## Exercise directions
Only the lines below, from the one with "Hepsini Gör (585, 2074)" through the one with "Image resolution: width=328, height=2576.", are to be written out, exactly.

─── Data for review ───

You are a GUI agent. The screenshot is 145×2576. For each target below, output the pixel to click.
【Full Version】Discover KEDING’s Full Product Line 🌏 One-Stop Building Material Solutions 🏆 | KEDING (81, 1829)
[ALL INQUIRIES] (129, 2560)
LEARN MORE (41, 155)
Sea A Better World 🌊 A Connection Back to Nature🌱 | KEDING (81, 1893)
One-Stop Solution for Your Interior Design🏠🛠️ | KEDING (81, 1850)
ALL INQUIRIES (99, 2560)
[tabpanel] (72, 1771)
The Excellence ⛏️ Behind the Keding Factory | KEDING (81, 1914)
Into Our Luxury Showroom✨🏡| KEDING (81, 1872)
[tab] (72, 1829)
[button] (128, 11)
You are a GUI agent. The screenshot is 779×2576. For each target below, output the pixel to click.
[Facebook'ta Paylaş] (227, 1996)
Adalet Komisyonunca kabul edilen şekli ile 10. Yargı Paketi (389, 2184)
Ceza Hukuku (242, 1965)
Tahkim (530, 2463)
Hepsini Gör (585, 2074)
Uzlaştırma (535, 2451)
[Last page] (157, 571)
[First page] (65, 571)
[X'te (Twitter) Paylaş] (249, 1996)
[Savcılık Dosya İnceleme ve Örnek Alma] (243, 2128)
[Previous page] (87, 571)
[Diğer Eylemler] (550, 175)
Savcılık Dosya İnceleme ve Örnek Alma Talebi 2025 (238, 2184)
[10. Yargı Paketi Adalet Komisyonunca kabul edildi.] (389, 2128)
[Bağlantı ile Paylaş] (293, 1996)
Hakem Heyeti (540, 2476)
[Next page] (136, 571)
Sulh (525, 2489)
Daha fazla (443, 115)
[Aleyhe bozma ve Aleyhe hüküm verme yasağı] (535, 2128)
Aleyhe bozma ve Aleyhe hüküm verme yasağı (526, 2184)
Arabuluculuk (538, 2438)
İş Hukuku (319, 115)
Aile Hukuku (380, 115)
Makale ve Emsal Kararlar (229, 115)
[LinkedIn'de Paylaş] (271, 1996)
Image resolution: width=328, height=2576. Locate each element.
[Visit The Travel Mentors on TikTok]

───

## Finished exercise
Hepsini Gör (585, 2074)
Uzlaştırma (535, 2451)
[Last page] (157, 571)
[First page] (65, 571)
[X'te (Twitter) Paylaş] (249, 1996)
[Savcılık Dosya İnceleme ve Örnek Alma] (243, 2128)
[Previous page] (87, 571)
[Diğer Eylemler] (550, 175)
Savcılık Dosya İnceleme ve Örnek Alma Talebi 2025 (238, 2184)
[10. Yargı Paketi Adalet Komisyonunca kabul edildi.] (389, 2128)
[Bağlantı ile Paylaş] (293, 1996)
Hakem Heyeti (540, 2476)
[Next page] (136, 571)
Sulh (525, 2489)
Daha fazla (443, 115)
[Aleyhe bozma ve Aleyhe hüküm verme yasağı] (535, 2128)
Aleyhe bozma ve Aleyhe hüküm verme yasağı (526, 2184)
Arabuluculuk (538, 2438)
İş Hukuku (319, 115)
Aile Hukuku (380, 115)
Makale ve Emsal Kararlar (229, 115)
[LinkedIn'de Paylaş] (271, 1996)
Image resolution: width=328, height=2576. Locate each element.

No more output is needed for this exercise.